Querying records on multiple XML Node elements

  • I can't help but wonder if it'd be faster (and easier) to use XPath/XQuery to get the results you want. A rough stab would be something like:

    Declare @nodename1 varchar(10) = 'e1'
    Declare @nodevalue1 varchar(10) = '404'
    Declare @nodename2 varchar(10) = 'e3'
    Declare @nodevalue2 varchar(10) = 'Yopapa'
    Select *
    From Test T
    Where T.xmlData.exist('/Data/*[local-name()=sql:variable("@nodename1") and text()=sql:variable("@nodevalue1")]') = 1
    And T.xmlData.exist('/Data/*[local-name()=sql:variable("@nodename2") and text()=sql:variable("@nodevalue2")]') = 1

    Doubtless the XML queries can be improved (combined maybe?)

  • andycadley - Sunday, October 14, 2018 8:08 AM

    I can't help but wonder if it'd be faster (and easier) to use XPath/XQuery to get the results you want. A rough stab would be something like:

    Declare @nodename1 varchar(10) = 'e1'
    Declare @nodevalue1 varchar(10) = '404'
    Declare @nodename2 varchar(10) = 'e3'
    Declare @nodevalue2 varchar(10) = 'Yopapa'
    Select *
    From Test T
    Where T.xmlData.exist('/Data/*[local-name()=sql:variable("@nodename1") and text()=sql:variable("@nodevalue1")]') = 1
    And T.xmlData.exist('/Data/*[local-name()=sql:variable("@nodename2") and text()=sql:variable("@nodevalue2")]') = 1

    Doubtless the XML queries can be improved (combined maybe?)

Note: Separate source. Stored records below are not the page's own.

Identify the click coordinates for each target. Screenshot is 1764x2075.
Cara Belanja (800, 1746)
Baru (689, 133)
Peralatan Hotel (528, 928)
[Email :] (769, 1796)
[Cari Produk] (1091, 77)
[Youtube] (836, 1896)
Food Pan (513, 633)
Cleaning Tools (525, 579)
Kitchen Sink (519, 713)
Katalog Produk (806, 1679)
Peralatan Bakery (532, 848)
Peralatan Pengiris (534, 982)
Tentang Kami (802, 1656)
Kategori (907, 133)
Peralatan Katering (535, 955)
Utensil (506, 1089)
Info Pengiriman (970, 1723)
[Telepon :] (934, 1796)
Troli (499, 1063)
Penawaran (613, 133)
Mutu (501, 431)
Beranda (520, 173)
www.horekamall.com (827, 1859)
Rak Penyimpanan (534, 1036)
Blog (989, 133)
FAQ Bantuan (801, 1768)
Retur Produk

    Well, I dunno which elements will be use to do the search in advance. I also don't know how many will be used. That's the entire reason to pass a table valued parameter to match any and all values sent in. If nothing is sent in, nothing will be returned, but that's a mistake - one shouldn't call the SP in the first place if no filtering is occuring.

    Speaking of performance, done some reading and if I understand correctly JSON performs better than XML even if XML index's are added! So I've kept solution ready with JSON as well. All that was needed is to use OPENJSON. Basically one line change in previous query with XML.

  • Pagan DBA - Sunday, October 14, 2018 8:24 AM

    andycadley - Sunday, October 14, 2018 8:08 AM

    I can't help but wonder if it'd be faster (and easier) to use XPath/XQuery to get the results you want. A rough stab would be something like:

    Declare @nodename1 varchar(10) = 'e1'
    Declare @nodevalue1 varchar(10) = '404'
    Declare @nodename2 varchar(10) = 'e3'
    Declare @nodevalue2 varchar(10) = 'Yopapa'
    Select *
    From Test T
    Where T.xmlData.exist('/Data/*[local-name()=sql:variable("@nodename1") and text()=sql:variable("@nodevalue1")]') = 1
    And T.xmlData.exist('/Data/*[local-name()=sql:variable("@nodename2") and text()=sql:variable("@nodevalue2")]') = 1

    Doubtless the XML queries can be improved (combined maybe?)

    Well, I dunno which elements will be use to do the search in advance. I also don't know how many will be used. That's the entire reason to pass a table valued parameter to match any and all values sent in. If nothing is sent in, nothing will be returned, but that's a mistake - one shouldn't call the SP in the first place if no filtering is occuring.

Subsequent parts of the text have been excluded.